The Underground. We were heading to a part of London called Little Venice. The Grand Union Canal that flows through Little Venice goes on to flow through the village of Crick on the Northamptonshire border where I grew up. The plan was for a boat ride to Camden Marrket. We arrived at the underground stop, Warwick Avenue. You have seen the movie, yes? Two lovers on a train. The train stops and the doors open. He gets out – slowly. Before she can get out, the doors close and the train pulls away. She is left pounding the door and wailing, ‘Noooo.’ Then kindness stepped in. A passenger calmly told me what to do next – get off at the next stop and press the information button and someone would help me. There was a conversation between two stations, between two station people working out how to reunite my husband and I. It may interest you to know that I wasn’t immediately missed. My husband turned around at the top of the escalator to discover I wasn’t there. The man manning the exit gates said, ‘You look like you’ve lost something, sir.’ I don’t think he was expecting the answer, ‘Yes, I have lost my wife.’ Well, a one stop back the way and we found each other.
Heathrow Airport. Just because you can download a boarding pass on a smart phone doesn’t mean that you should, certainly not if you are not tech savvy. We were checking in the luggage self-service. An airport worker assured us that we didn’t need anything printed off, we just had to scan the code from the phone. Eh? Oh right. Just scan it. The airport man was busy printing off boarding passes from a queue of people and two other airport people were holding cups of coffee and catching up with gossip. Kindness stepped in, six foot three of him, young and quite good looking. He was a passenger checking in his own cases. He saw the rabbit-in-the-headlights look on our faces and he started to talk us through what we need to do, then seeing us struggling to peel back the sticky labels for the suitcases, he did it for us. He was patient. He might have been minding his own parents or something. So incredibly kind.
There were so many times people helped us throughout our stay – people on buses giving up seats, or on the underground, carrying suitcases for us up and down steps. It was one kindness after another, and none of them grudgingly offering help.

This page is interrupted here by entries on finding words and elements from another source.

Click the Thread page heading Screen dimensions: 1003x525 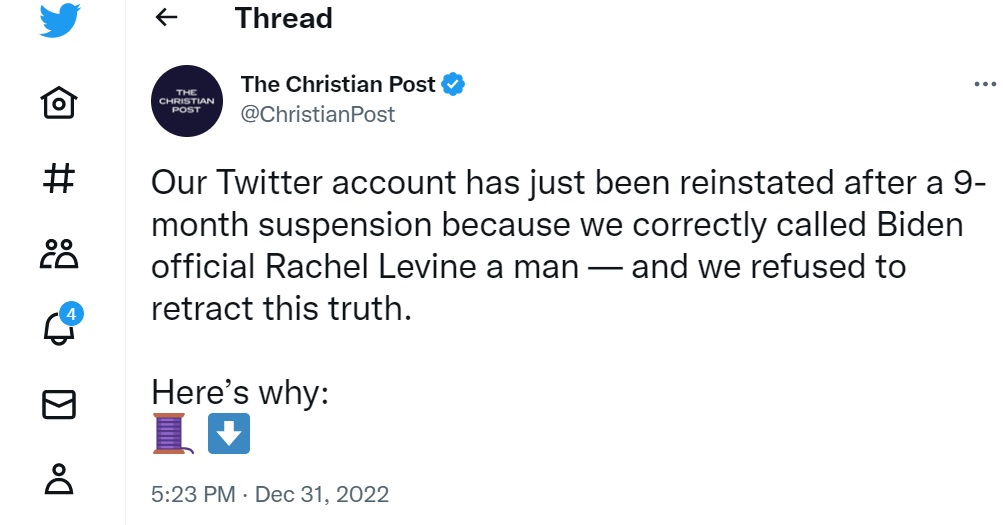tap(284, 18)
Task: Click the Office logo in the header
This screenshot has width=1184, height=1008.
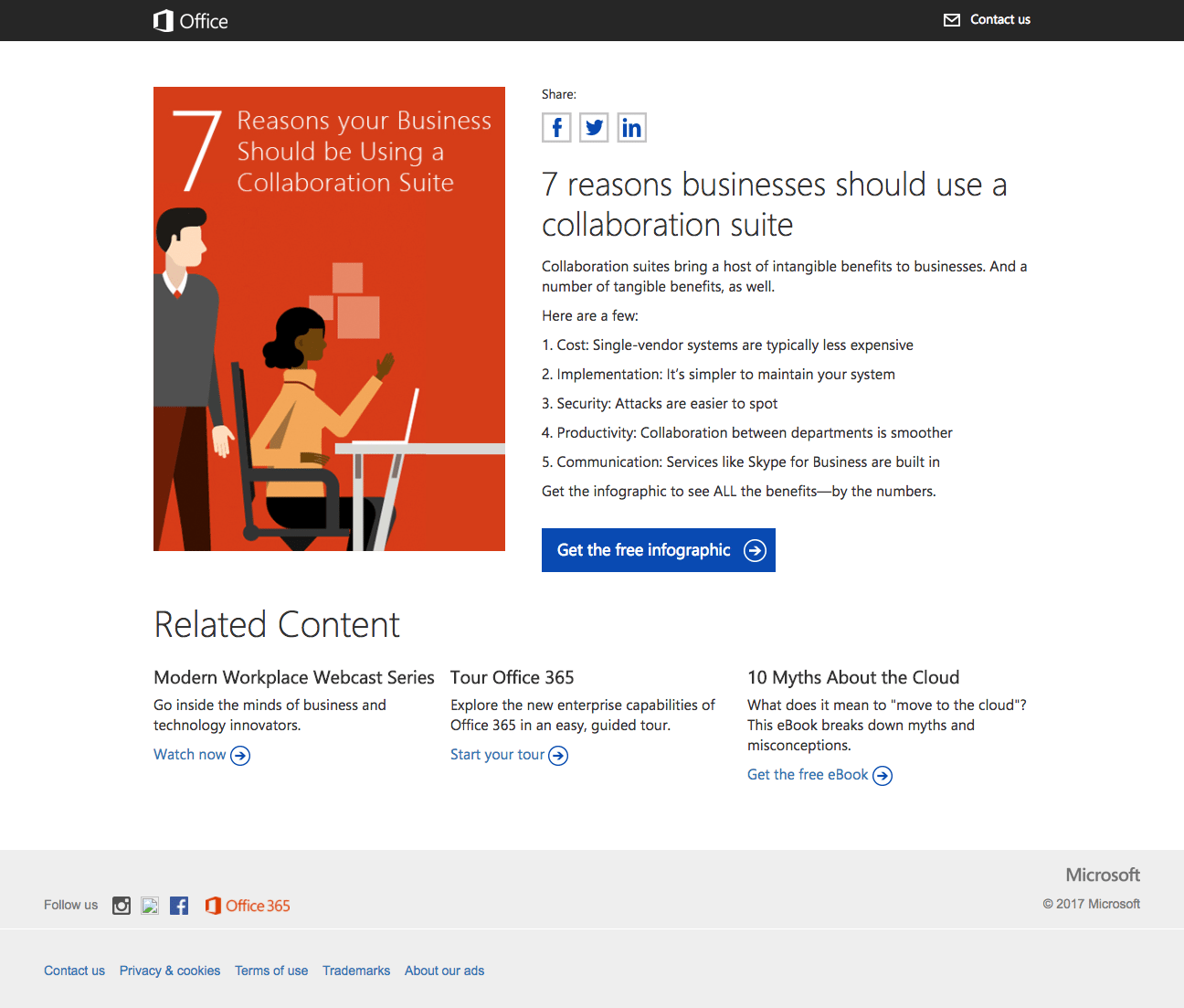Action: coord(191,21)
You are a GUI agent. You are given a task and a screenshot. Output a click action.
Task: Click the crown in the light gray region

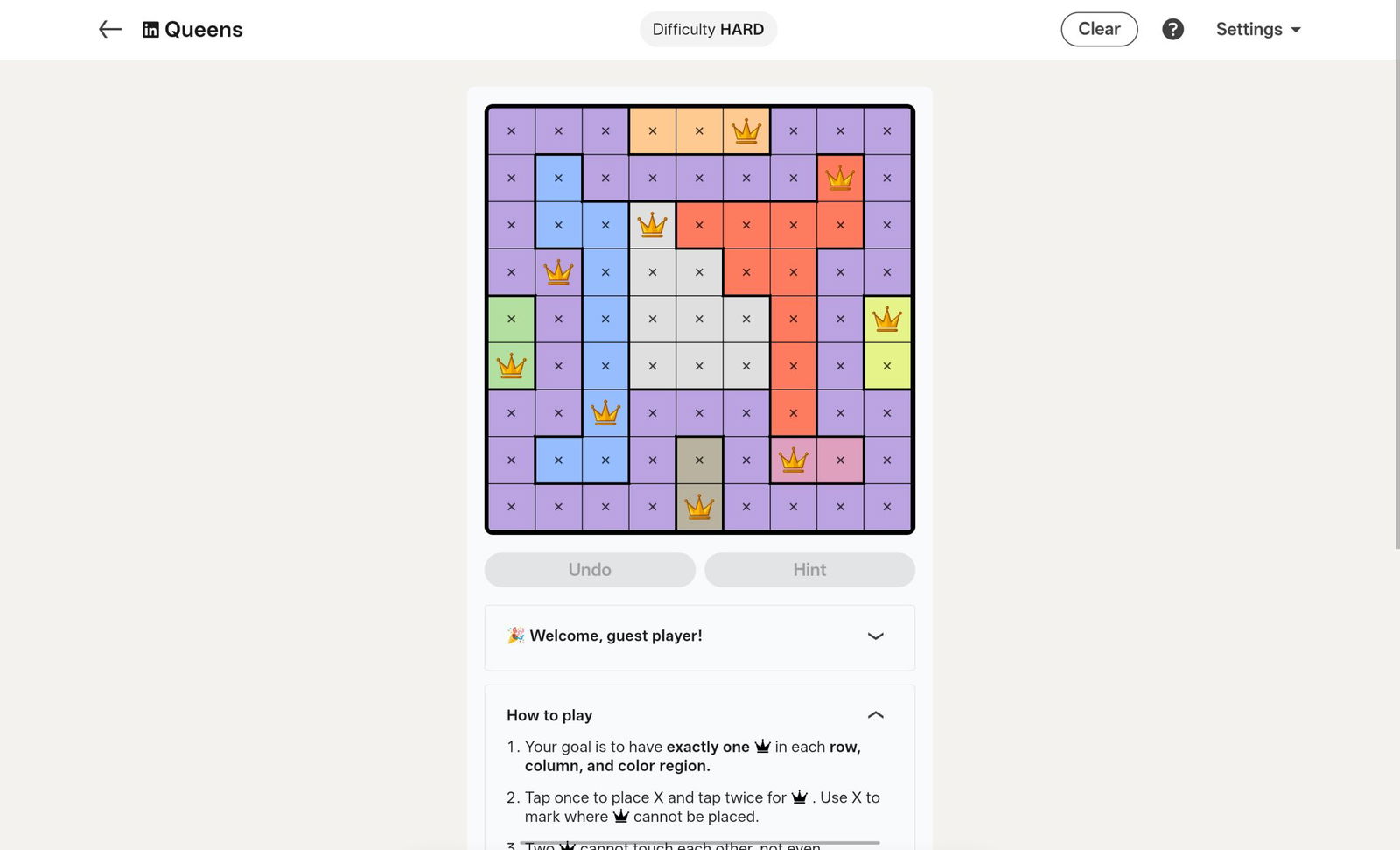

We talk often about the mess the country is in and read the negative posts on Facebook and we come to believe that it’s a cruel world out there. Maybe it’s not ‘we’, just ‘me’. And complaints spill from lips and the world takes on a darker colour. But…this week I have been shown a kinder world.
I think that when we are kind to one another there is a ‘ready-brek’ glow that embraces us. We feel good inside that we helped someone. I also think that too often we are not given the opportunity to help because people insist stubbornly that they have got it. They can do this. And maybe they can. But sometimes…sometimes we rob someone of the chance to help and receive the blessing that comes from helping another person.
Kindness. Sometimes it is not the random acts of kindness that we need. The very nature of randomness is that it hits some people and misses others. It is the deliberate and directed acts of kindness that make a difference and tell us that the world really is beautiful.